When You Have Lost The One You Love

When your heart aches and you long to see them, hear them, feel them, hold them.

When you feel like you can’t quite catch your breath.

When the thought of them never escapes you and as hard as you try, they are always on your mind.

When every hour of the day feels like a slow crawl.

When you are not sure what is going to happen and you feel lost and alone.

When you have lost the one you love, that love is never really lost, you are just in momentary limbo until the universe guides you to your next step. And if this love is meant for you, it will not be lost.

When you have lost the one you love the best thing you can do is:

  • Breathe: I find I hold my breath a lot of times in the midst of anxiety and the unknown.   Focus on your breathing and remind yourself in this time to breathe.
  • Trust: Where you are is where you need to be right now. There is something behind the scenes playing out that you are just not aware of yet. Everything will be okay and you will be okay. In fact, you will be more than okay when this all plays out.
  • Wait until tomorrow: When you look back on big life events, things can change drastically in a day. You can go from being in a relationship one day, to the next day being single. You can go from not being in a relationship one day, to the next, some amazing relationship unfolds. Great change can happen in the blink of an eye. When you feel like you have lost all hope, wait until tomorrow.

When you have lost the one you love, all is not lost. Love is never lost. You are actually involved in some miraculous plan to find yourself and where you’re truly meant to be. What that looks like yet? You are about to find out.

 

No One Is You And This Is Your True Power

Today, instead of comparing yourself to another, what if you focused on how amazing you are? You have your own unique journey to explore. When we compare and try and live our lives through someone else’s journey, we dim our own internal light.

No one is you and this is your true power.

When it comes to dating and heartbreak, it can be tempting to look at the person our ex is newly dating and think; what does she have that I don’t?

The answer is, nothing.

You’re not comparable. If he’s not with you, he’s not the one for you. She’s not better than you; he’s just not the right one for you. It’s not about her, and him being with her, doesn’t make you any less amazing.

No one is you and this is your true power.

You want someone who is going to choose you, for you. And remember, you choose them too. Why would you want someone who does not choose you back?

Obsessing over what she has that you don’t have only distracts you from how great you truly are. Think about it this way, she doesn’t have anything that you have, because you are uniquely you.

No one is you and this is your true power. You are most powerful, as you.

Don’t live a life trying to be anything other than your ultimate self. Don’t waste another day living a life that doesn’t speak to your true passion and who you really are. Instead of spending your time comparing yourself to others, work on spending time mastering your own internal love and journey.

You’re already enough, just as you are. This world is so lucky to have you, when you believe that, you’re unstoppable.

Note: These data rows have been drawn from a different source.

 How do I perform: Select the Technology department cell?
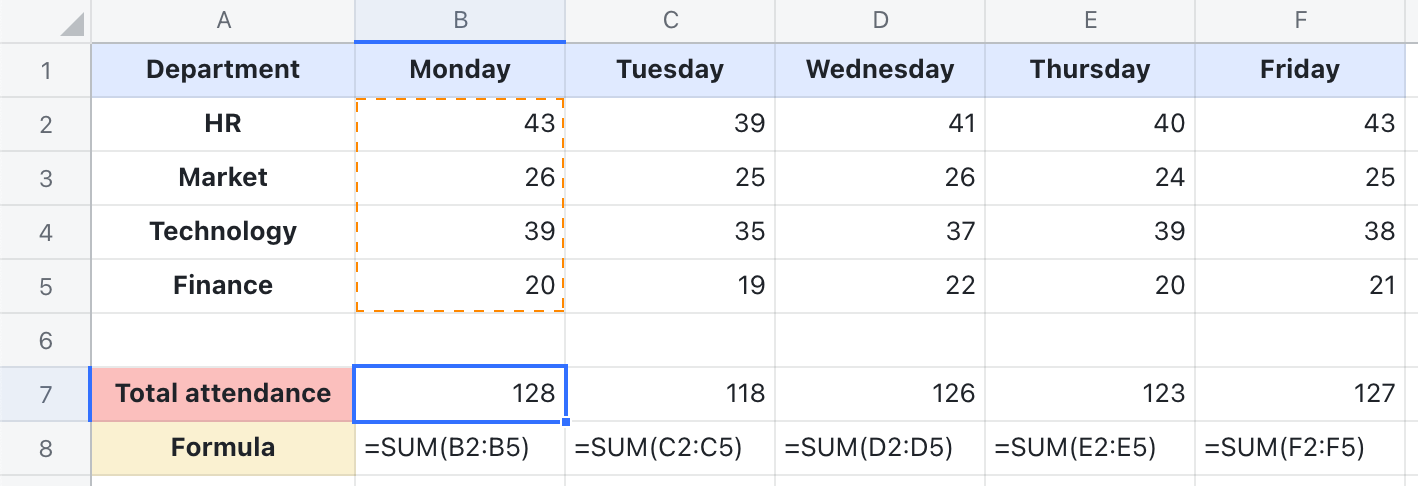tap(223, 232)

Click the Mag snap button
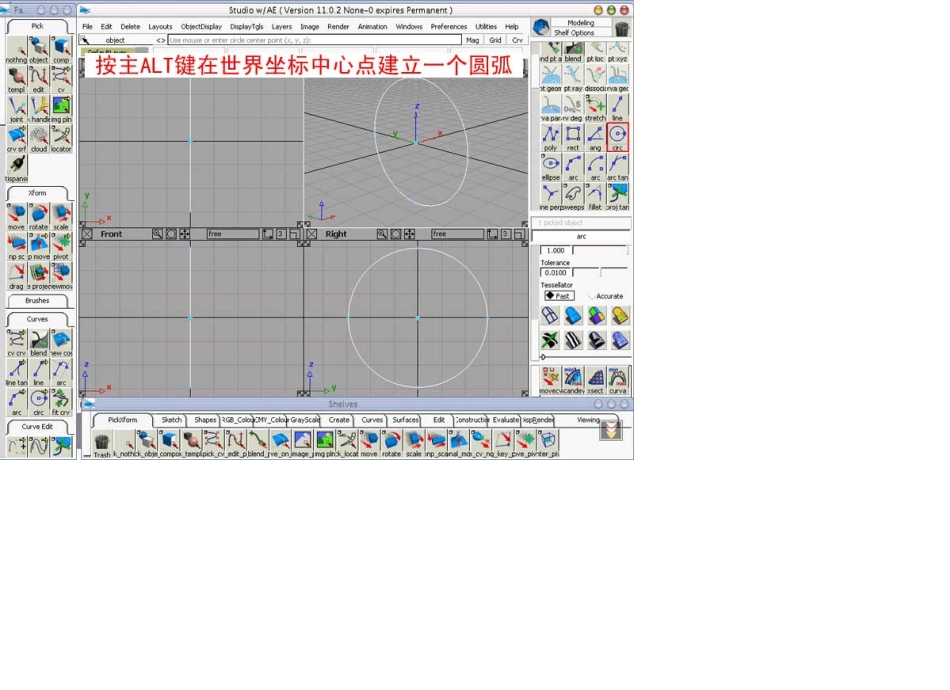pyautogui.click(x=473, y=40)
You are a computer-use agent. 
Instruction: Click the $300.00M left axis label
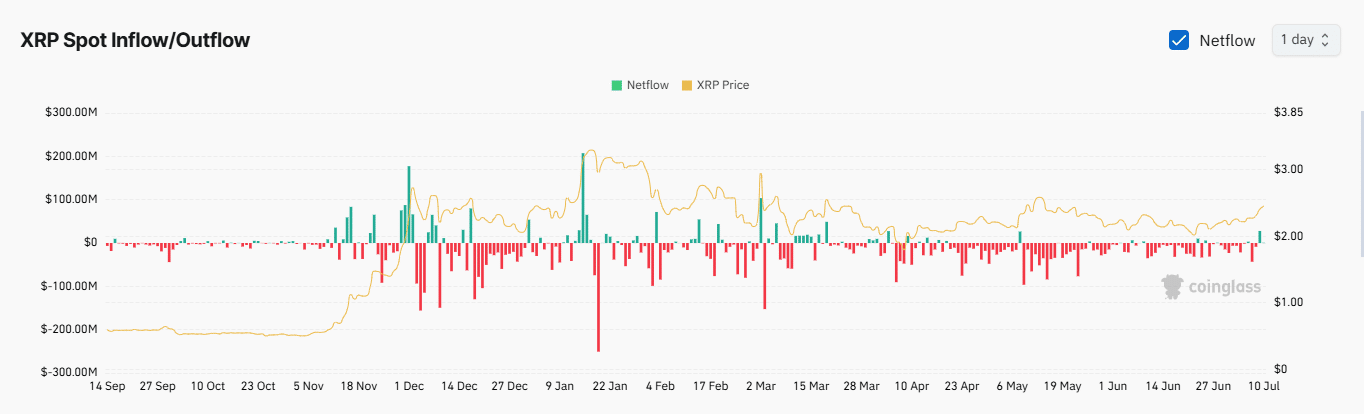[x=70, y=112]

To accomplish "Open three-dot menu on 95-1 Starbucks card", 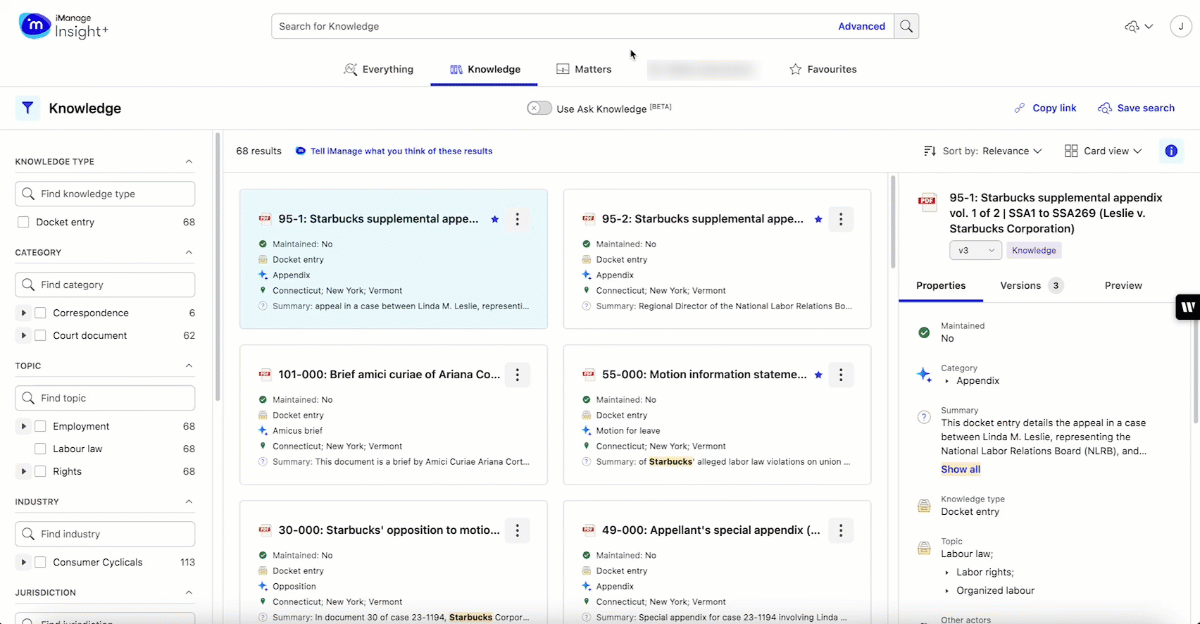I will (x=517, y=219).

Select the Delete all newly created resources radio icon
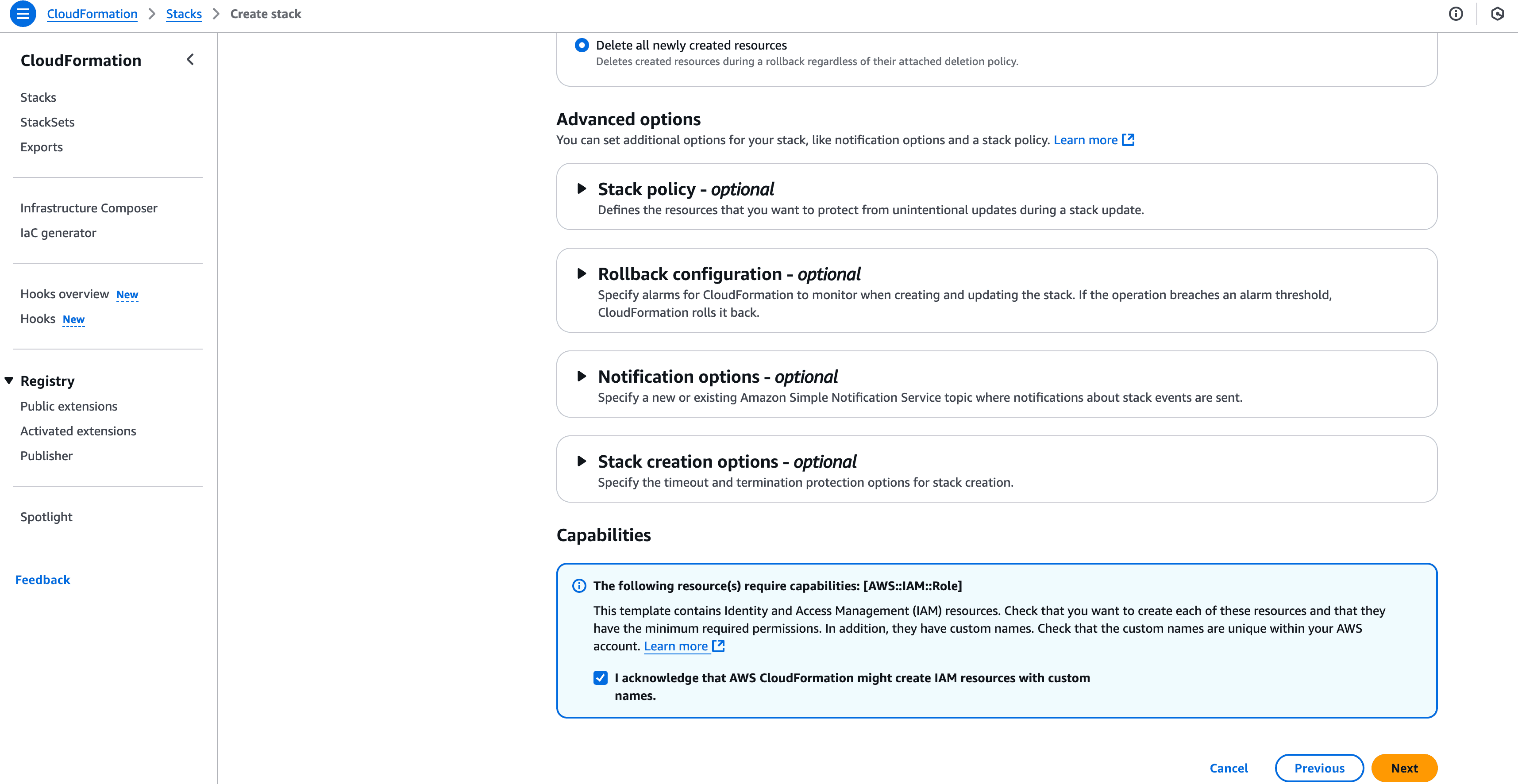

Post Breakup Strategies: You Only Have To Worry About Getting Through Today

I HATE that feeling post breakup when you wake up in the morning and for a split second, you’ve forgotten that you’re broken up and no longer going to see that person again. Then the memory of your recent breakup comes flooding back in and you’re in utter hell. It’s like the breakup has happened all over again and your heart feels as if it’s been ripped out of your chest. Why even bother getting out of bed? And some days I didn’t.

There tends to be a lot of pressure to move on immediately post breakup. Some of that pressure is pressure we place on ourselves to forget our ex and stop the horrible pain we’re experiencing. The other part of that pressure, is our friends and families not wanting to see us in that perpetual pain and encouraging us to move on as quickly as possible and get “back in the game.” Getting “back in the game” is the least of your worries right now.

One of the best and simplest strategies I have employed post breakup is to just worry about getting through that day. Sometimes that meant staying in bed if I needed to and having a movie day.

You ONLY have to worry about getting through today.

Thinking about what’s going to happen months ahead, a week ahead or even a day ahead can be overwhelming, resulting in you feeling paralyzed in bed, unable to even start your day at the thought of trying to handle this breakup.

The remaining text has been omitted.